--- Problem ---
In the stretch of entries from the line containing "Describe the element at coordinates (263, 270)" through the line containing "I want to click", swap "Describe" for "Identify" and reproduce those lines with nothing else altered. Omit the pictures.

[Screenshot grounding data]
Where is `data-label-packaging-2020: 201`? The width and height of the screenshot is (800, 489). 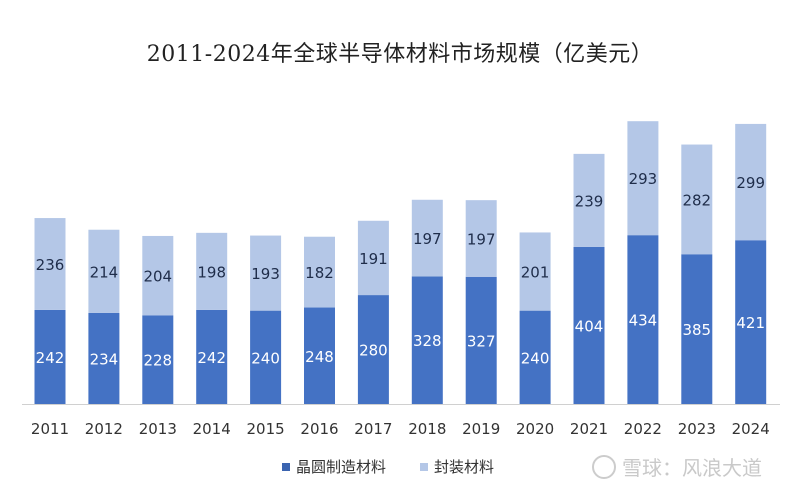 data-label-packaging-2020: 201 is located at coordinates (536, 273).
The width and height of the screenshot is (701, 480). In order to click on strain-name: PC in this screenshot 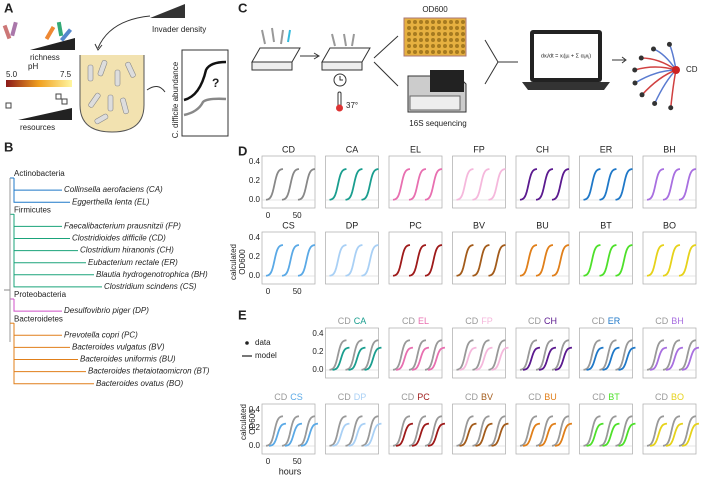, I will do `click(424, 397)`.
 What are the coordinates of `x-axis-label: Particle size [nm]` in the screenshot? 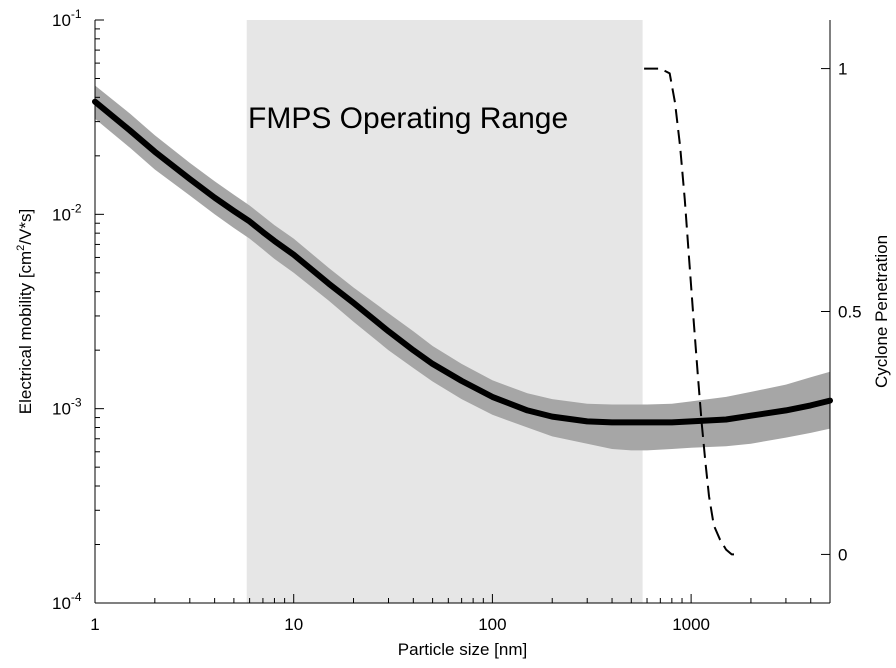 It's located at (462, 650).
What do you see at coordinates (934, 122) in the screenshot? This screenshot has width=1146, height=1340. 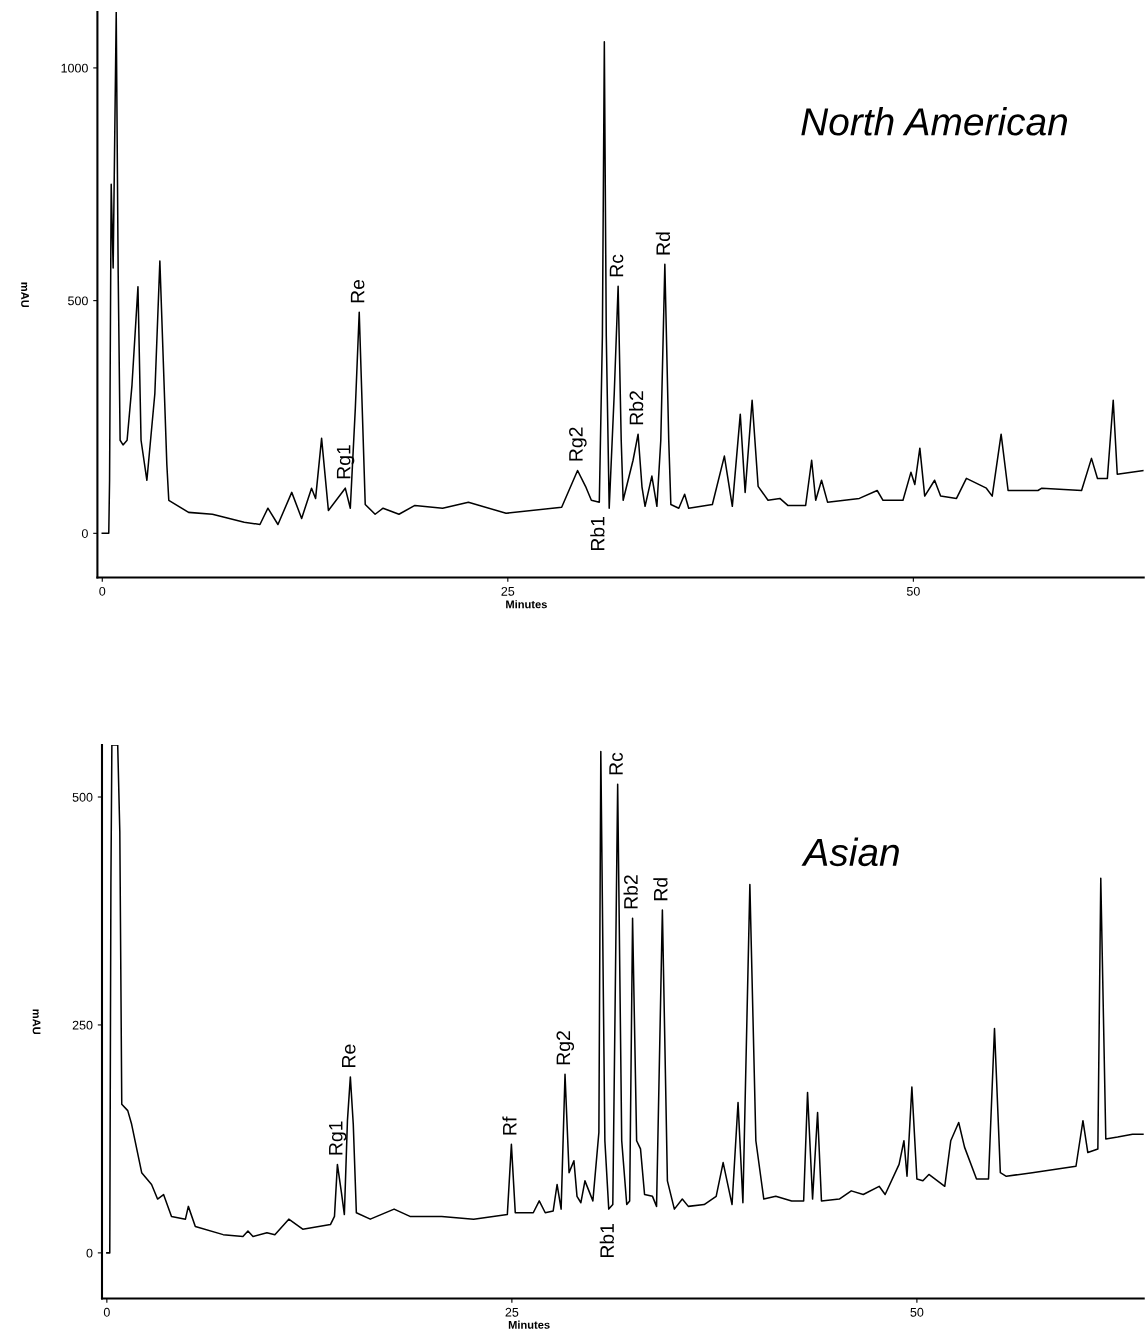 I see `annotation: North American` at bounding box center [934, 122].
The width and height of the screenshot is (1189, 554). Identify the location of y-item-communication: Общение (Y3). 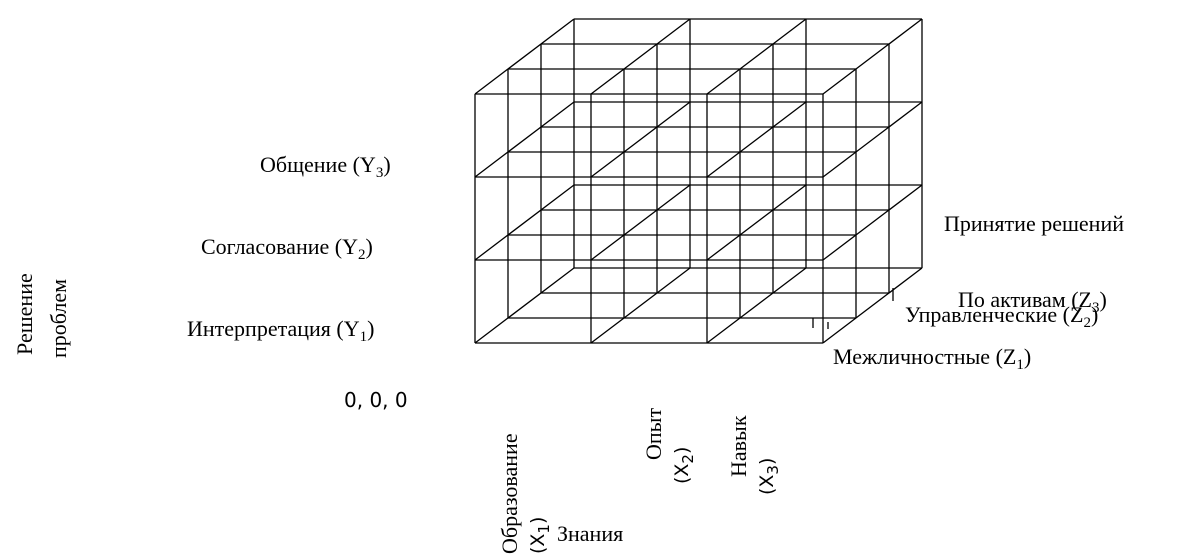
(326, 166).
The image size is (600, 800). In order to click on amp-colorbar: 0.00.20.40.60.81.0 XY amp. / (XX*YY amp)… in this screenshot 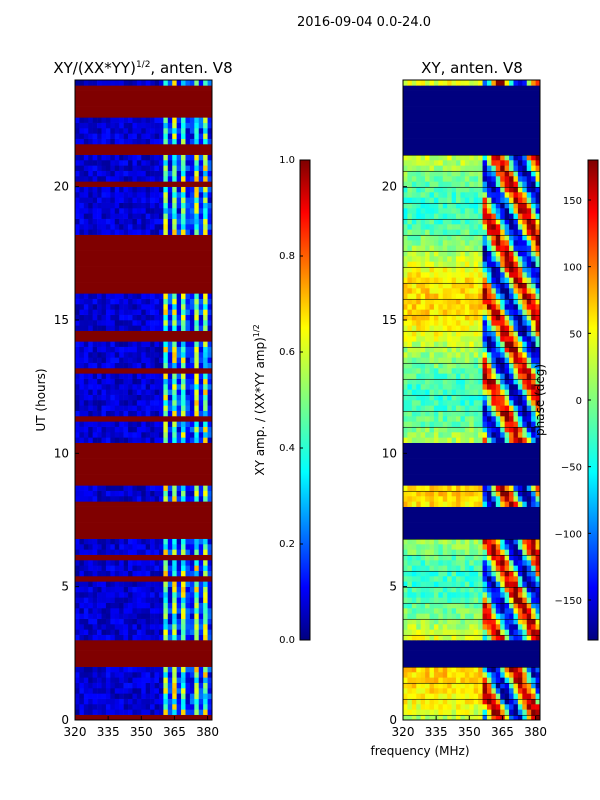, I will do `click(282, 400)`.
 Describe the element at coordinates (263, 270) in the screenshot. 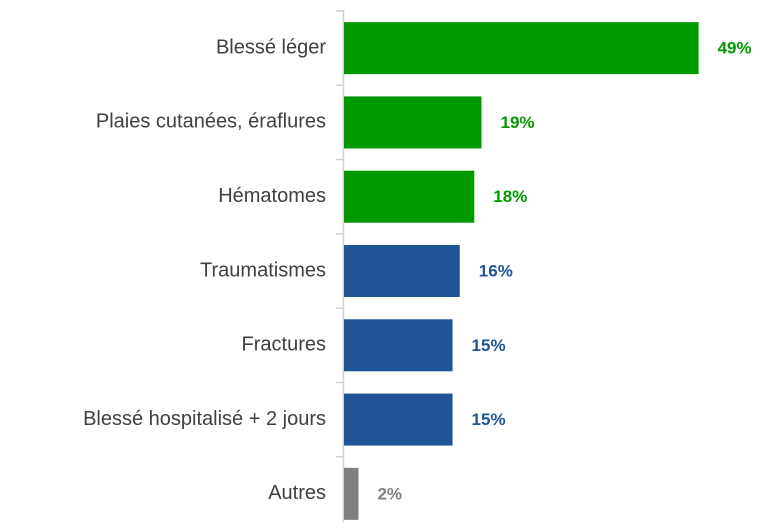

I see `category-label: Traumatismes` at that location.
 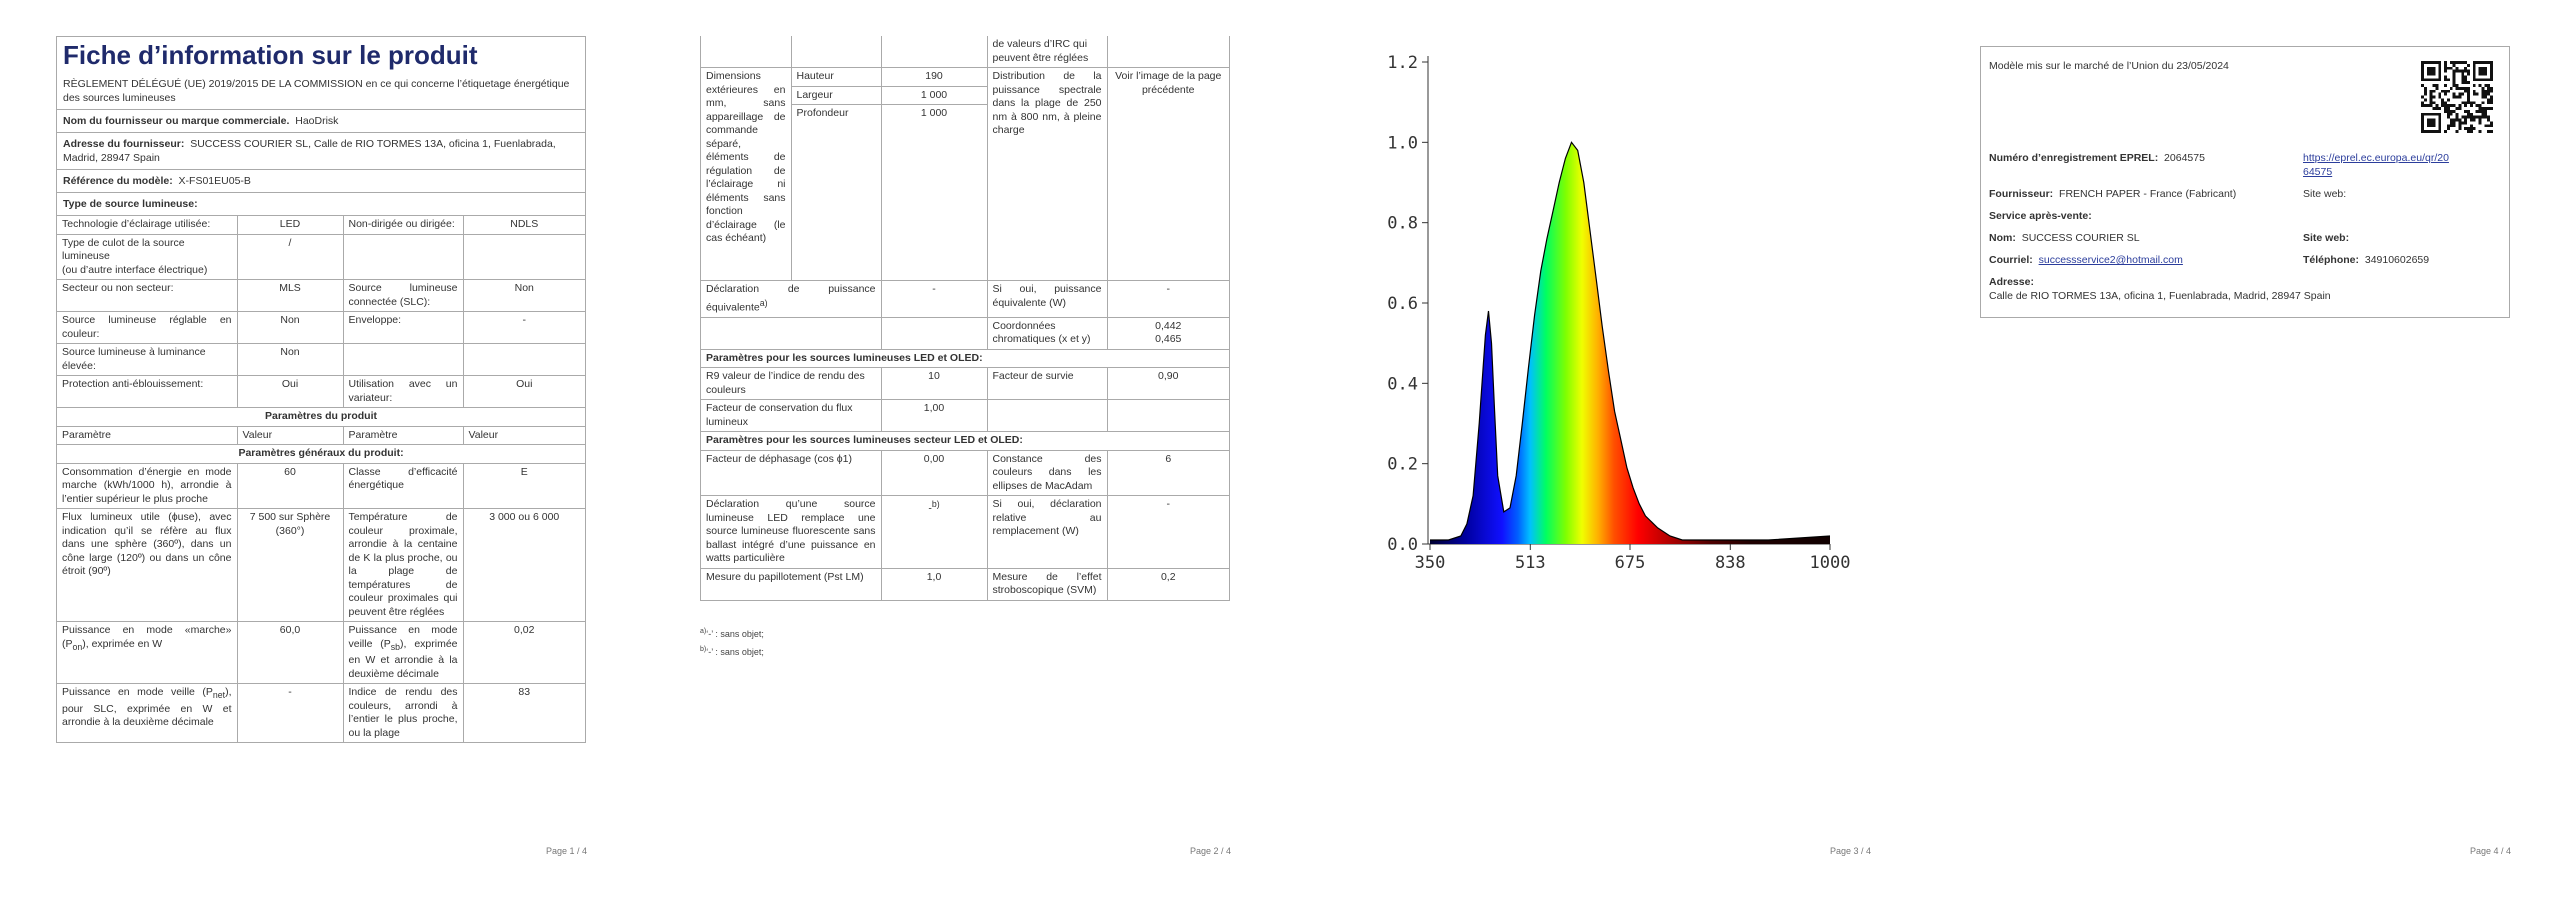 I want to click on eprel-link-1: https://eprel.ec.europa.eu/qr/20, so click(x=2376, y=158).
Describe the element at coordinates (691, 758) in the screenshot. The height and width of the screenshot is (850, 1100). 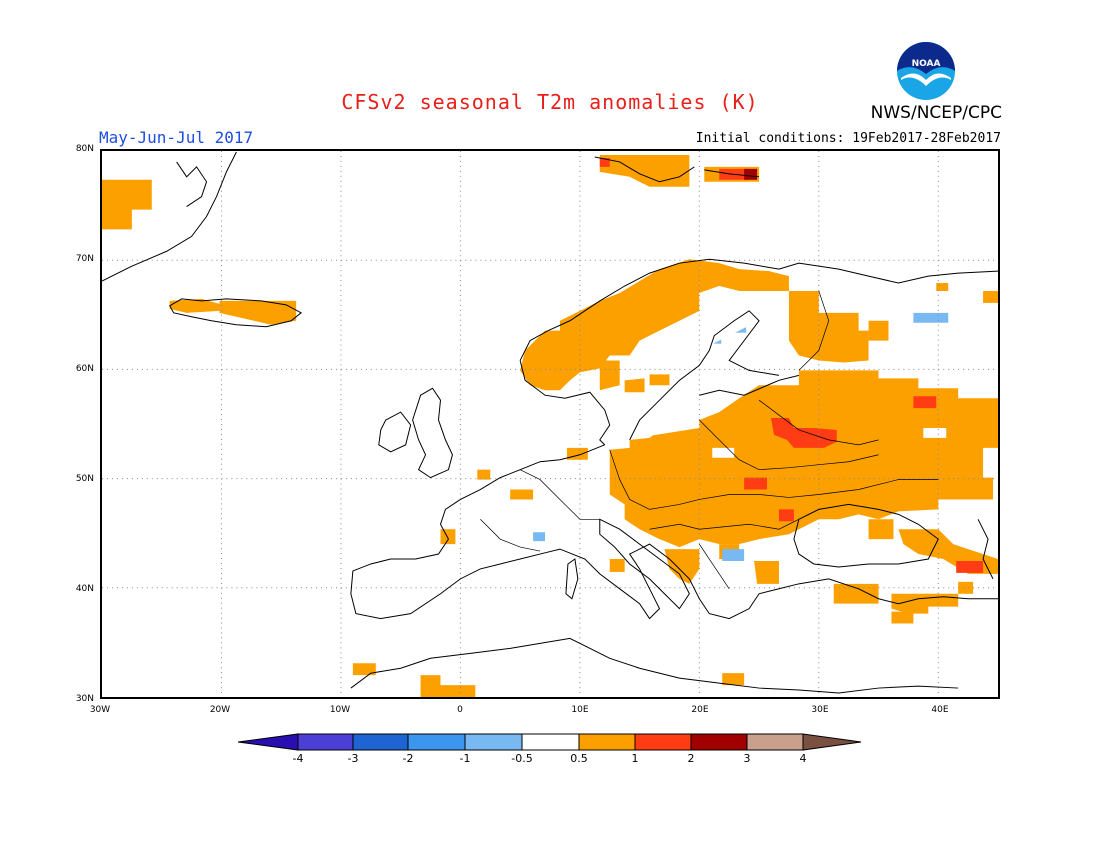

--- Task answer ---
 Identify the element at coordinates (263, 270) in the screenshot. 

I see `category-label: Traumatismes` at that location.
  I want to click on eprel-link-1: https://eprel.ec.europa.eu/qr/20, so click(x=2376, y=158).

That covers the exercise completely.